▸ **PROBLEMS TO WORK ON**:
(A) Reproduce the passage of the brain-implant article starting at "You could compare" and ending at "from brain activity.".
(B) For each statement about the brain-implant article, answer yes or no according to the article, and quote the words that decide it. (i) The consortium received a six million euro grant from the European Innovation Council. (ii) The precursor to ABILITY is wireless. (iii) The brain has 86 billion brain cells.

EXTRACT PROVIDED START

The advanced BCI that Aarnoutse discusses, UMC Utrecht, is developing with the Graz University of Technology, Cortec Neuro (Germany), and the WYSS Center for Bio and Neuroengineering from Switzerland. Last year, the consortium received a six million euro grant from the European Innovation Council to develop ABILITY (Active Brain Implant Live Information Transfer sYstem). This is a neural recording system designed for home use. It can amplify low to high frequencies of brain activity and transmit it wirelessly to a computer.
The system can use electrodes to detect letters and words users say in their heads. Aarnoutse: “This also allows patients to initiate a conversation instead of always waiting for someone to look at their eyes. That makes a world of difference.”
A precursor to ABILITY (not wireless yet, but with cable) should be implemented this year. Implementing a BCI is complex: users often need to practice for an extended period before controlling the device. The BCI with 128 that Aarnoutse is working on should be able to do its job reliably within a few weeks.
You could compare this process to getting control of a new and unnatural body part. The BCI must also learn to extract the intention for movement or speech from brain activity.
Analyzing large amounts of brain data with AI
But, all the technology surrounding AI is developing at lightning speed. “AI algorithms can collect signals from the brain in large numbers. To train a BCI, the user has to say a certain word very often, ‘in the head’, while we record brain signals. This is how we train the AI algorithm. After this training, the algorithm can recognize the words without us knowing what the algorithm is paying attention to. We assume that there is a code in the electrical activity of brain cells. AI can decode those signals much faster than humans ever could,” Aarnoutse said.
For example, Radboud University and UMC Utrecht researchers converted brain signals into audible speech. By decoding signals from the brain using a combination of implants and AI, they could predict the words people wanted to say with an accuracy of 92 to 100 percent.
The researchers asked non-disabled people with temporary brain implants to pronounce some words aloud while their brain activity was measured. They directly translated brain activity on one side and speech activity on the other.
“AI can decipher signals much more efficiently and quickly than humans. Some say there has to be a more complex system than the brain before we can understand the brain. AI could be that more complex system.”
Erik Aarnoutse
A powerful and highly complex computer
The brain is the most complex human organ, with 86 billion brain cells making 10,000 connections with other cells on average. You can compare it to a potent and complex computer, the entire structure of which, to date, no one has been able to understand, successfully mimic, and simulate.
“Our brain is a gigantic network. When you learn something new or more efficient, connections are made. The complexity is in learning those connections and networks. But because there are so many, that is a huge task,” Aarnoutse said. He describes his career as a brain researcher as “very interesting, but at the same time also incredibly frustrating.”
The development of artificial intelligence is going to bring about a lot in brain research, Aarnoutse believes. “AI can decipher signals much more efficiently and quickly than humans. Some say there has to be a more complex system than the brain before we can understand the brain. AI could be that more complex system.”

EXTRACT PROVIDED END
DATASET ENTRIES START

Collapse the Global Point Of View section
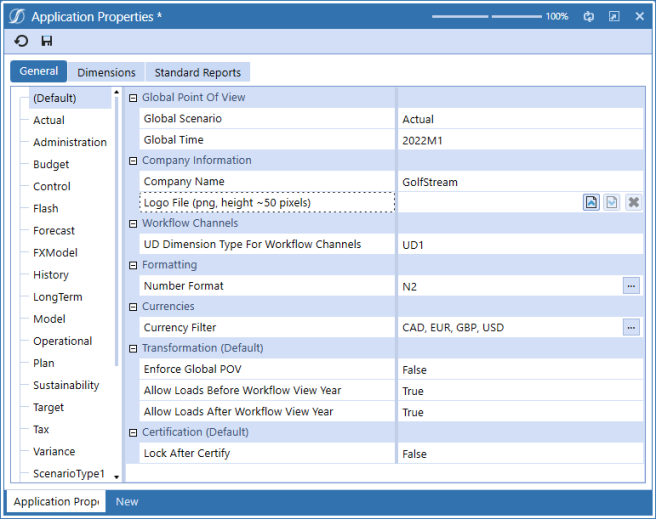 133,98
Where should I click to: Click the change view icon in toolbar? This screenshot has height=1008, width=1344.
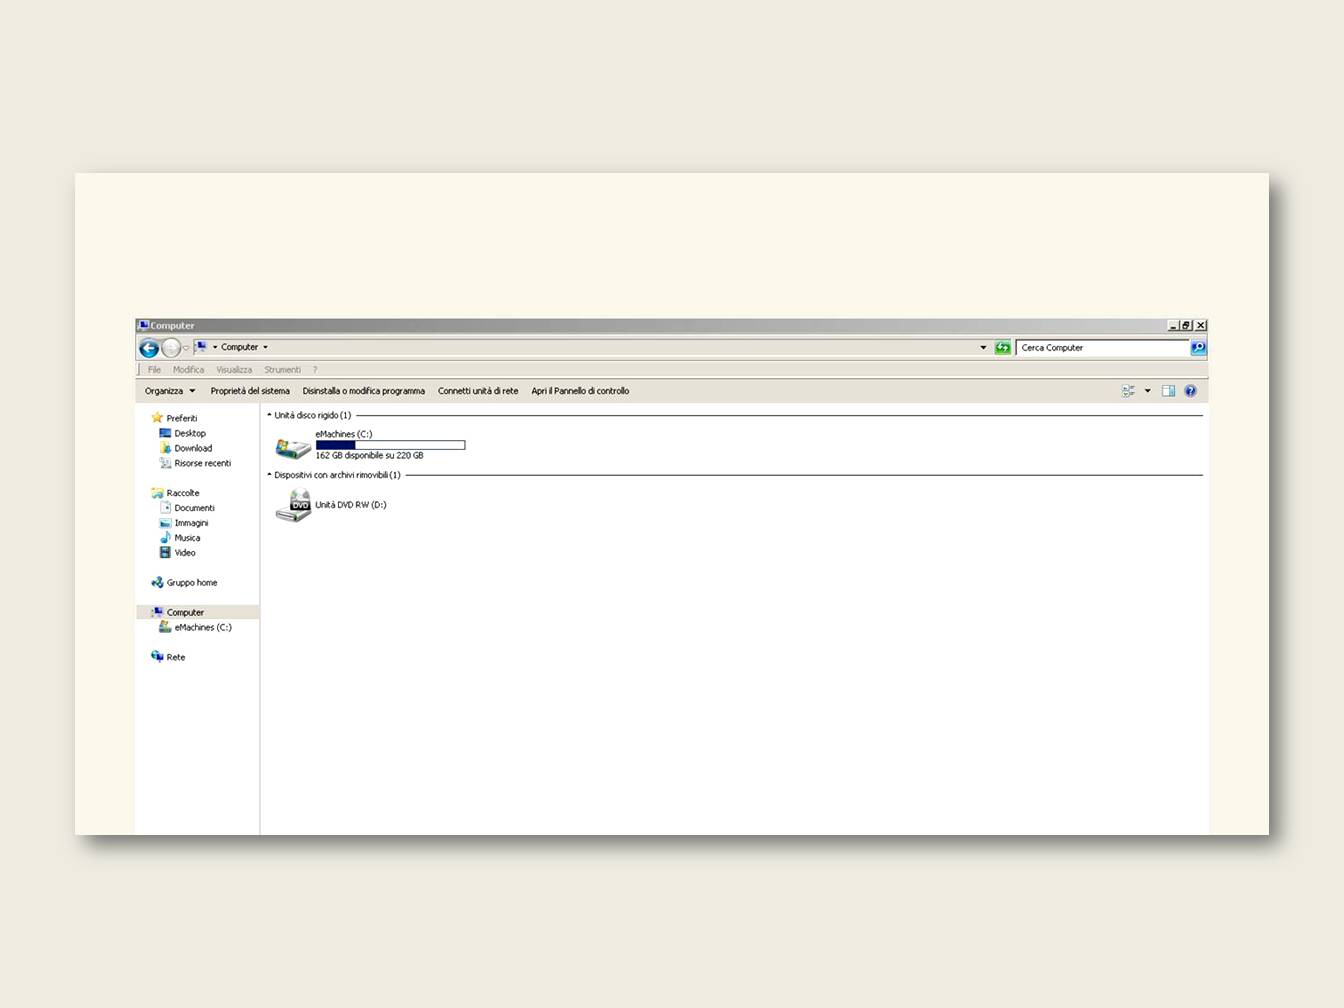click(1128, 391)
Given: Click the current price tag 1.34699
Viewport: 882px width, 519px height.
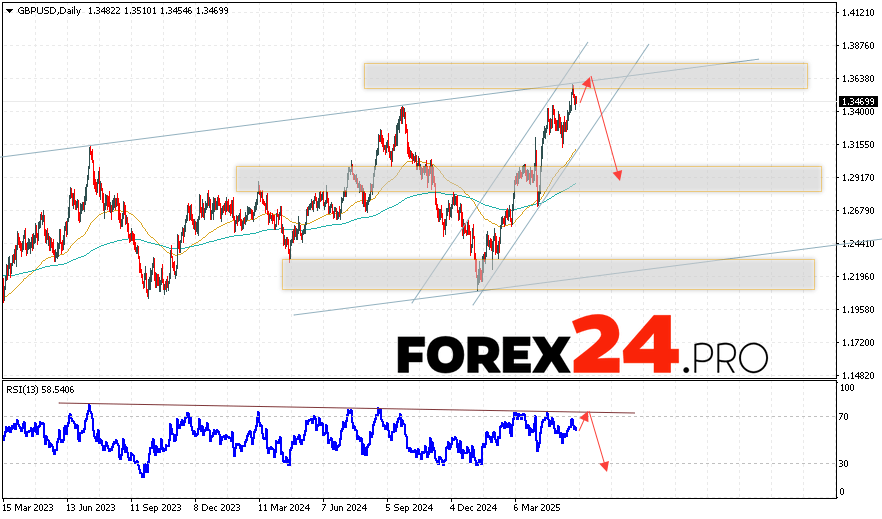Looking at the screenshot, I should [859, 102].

DATASET ENTRIES END
DATASET ENTRIES START

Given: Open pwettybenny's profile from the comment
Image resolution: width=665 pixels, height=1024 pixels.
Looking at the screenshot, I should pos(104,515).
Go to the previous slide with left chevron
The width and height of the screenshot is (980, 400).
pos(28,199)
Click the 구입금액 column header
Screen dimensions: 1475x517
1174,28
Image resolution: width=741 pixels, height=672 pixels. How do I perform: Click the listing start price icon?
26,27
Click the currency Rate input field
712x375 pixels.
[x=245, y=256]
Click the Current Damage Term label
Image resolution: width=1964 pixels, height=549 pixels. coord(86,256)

DATASET ENTRIES END

▸ **RESPONSES BY ITEM NUMBER**:
(A)
You could compare this process to getting control of a new and unnatural body part. The BCI must also learn to extract the intention for movement or speech from brain activity.

(B)
(i) Yes: "Last year, the consortium received a six million euro grant from the European Innovation Council"
(ii) No: "A precursor to ABILITY (not wireless yet, but with cable)"
(iii) Yes: "with 86 billion brain cells making 10,000 connections with other cells on average"